WHAT IS EXPECTED — Keep only those lines of the records that include the string "computer".

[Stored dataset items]

"""

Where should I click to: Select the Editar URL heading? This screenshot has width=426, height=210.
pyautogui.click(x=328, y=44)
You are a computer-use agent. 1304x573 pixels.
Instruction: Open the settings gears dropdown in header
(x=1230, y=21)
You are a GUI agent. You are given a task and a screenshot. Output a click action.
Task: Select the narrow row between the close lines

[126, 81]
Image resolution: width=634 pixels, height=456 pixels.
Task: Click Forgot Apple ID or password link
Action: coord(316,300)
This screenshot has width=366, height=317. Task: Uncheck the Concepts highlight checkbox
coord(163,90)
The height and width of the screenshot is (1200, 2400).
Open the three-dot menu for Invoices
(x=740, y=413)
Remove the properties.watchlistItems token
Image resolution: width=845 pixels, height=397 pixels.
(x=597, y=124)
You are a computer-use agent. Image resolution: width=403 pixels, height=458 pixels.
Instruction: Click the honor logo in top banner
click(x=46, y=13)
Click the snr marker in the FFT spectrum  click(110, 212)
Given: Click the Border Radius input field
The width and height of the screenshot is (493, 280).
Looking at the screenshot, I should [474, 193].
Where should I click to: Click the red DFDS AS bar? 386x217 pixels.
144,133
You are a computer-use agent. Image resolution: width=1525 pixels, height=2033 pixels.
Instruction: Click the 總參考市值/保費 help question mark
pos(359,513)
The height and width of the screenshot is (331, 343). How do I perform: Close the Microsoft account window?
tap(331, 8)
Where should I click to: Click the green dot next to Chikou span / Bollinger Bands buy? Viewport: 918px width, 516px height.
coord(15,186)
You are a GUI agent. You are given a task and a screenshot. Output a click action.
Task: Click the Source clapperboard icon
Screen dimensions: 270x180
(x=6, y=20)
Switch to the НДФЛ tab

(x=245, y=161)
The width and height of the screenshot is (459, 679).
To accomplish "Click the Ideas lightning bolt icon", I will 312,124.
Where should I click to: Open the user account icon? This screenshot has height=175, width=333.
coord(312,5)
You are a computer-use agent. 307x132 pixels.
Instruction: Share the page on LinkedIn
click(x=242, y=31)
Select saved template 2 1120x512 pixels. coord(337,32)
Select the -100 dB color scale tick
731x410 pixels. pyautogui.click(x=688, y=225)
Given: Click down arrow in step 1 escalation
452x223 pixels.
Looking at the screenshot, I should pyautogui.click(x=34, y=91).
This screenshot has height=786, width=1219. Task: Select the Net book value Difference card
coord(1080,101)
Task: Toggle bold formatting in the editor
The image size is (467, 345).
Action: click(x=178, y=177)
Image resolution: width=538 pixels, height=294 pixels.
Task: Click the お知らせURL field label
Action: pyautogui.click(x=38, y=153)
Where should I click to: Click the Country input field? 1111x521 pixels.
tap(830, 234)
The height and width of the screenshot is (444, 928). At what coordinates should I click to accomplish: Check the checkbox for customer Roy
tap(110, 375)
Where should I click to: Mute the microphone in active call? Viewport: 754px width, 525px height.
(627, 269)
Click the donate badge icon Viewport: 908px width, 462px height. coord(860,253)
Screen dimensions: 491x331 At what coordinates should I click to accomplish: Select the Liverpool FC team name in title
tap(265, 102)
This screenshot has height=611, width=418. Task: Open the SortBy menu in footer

"""

SOLUTION FOR THIS EXERCISE —
You are a computer-use agent. 1304x573 pixels.
You are a computer-use agent. Image resolution: width=403 pixels, height=458 pixels.
You are a computer-use agent. Image resolution: width=1525 pixels, height=2033 pixels.
You are a computer-use agent. 307x132 pixels.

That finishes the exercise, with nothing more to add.